> Provided records
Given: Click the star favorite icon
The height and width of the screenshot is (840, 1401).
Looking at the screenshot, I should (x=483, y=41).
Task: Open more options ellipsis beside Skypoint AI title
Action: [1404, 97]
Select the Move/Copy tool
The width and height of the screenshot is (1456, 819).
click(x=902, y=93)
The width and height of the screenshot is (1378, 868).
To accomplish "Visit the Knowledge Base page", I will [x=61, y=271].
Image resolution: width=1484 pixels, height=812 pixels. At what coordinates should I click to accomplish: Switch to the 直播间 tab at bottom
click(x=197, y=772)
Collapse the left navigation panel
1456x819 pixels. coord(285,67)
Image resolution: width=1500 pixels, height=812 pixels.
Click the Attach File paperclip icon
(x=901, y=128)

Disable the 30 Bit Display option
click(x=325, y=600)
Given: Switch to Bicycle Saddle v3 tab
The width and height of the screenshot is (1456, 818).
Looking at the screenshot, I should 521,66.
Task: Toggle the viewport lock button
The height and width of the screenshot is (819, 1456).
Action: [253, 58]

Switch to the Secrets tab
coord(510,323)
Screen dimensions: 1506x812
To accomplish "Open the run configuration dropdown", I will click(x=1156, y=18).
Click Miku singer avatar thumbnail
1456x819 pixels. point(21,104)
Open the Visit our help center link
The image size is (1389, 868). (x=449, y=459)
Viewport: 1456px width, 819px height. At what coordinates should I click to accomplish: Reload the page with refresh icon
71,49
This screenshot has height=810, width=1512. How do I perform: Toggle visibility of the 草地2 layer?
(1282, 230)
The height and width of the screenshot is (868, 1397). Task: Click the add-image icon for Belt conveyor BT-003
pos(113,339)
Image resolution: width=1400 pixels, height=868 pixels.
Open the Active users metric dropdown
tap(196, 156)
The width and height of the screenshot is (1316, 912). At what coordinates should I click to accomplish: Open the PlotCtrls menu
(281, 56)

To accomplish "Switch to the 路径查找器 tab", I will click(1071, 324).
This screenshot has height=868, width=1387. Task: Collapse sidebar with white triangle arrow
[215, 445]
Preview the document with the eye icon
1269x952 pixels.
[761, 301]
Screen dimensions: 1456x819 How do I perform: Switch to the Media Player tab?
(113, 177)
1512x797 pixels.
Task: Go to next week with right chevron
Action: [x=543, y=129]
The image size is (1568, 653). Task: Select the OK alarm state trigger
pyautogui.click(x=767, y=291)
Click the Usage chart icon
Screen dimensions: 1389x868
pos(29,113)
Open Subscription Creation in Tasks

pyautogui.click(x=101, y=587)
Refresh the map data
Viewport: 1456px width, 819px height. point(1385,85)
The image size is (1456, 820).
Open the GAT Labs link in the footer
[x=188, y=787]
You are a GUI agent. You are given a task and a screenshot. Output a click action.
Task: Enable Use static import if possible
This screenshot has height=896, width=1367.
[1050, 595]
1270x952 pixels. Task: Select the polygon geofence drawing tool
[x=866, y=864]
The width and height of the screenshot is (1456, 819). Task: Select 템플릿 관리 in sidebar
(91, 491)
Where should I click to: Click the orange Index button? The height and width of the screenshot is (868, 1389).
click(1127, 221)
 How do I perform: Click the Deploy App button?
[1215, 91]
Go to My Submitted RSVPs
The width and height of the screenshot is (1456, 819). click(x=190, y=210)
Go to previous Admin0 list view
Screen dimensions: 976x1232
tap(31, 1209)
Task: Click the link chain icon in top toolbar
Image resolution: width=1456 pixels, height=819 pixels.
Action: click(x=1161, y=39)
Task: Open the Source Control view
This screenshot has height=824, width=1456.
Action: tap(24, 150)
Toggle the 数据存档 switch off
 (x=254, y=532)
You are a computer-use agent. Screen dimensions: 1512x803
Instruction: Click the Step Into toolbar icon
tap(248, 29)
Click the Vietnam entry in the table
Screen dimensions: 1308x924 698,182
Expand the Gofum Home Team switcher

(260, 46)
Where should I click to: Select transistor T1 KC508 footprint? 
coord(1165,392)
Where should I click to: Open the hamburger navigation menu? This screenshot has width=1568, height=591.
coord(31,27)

> What the exercise asks
Determine how many lines in the listing above contain "agent", giving the number and no other words.

> Written solution
2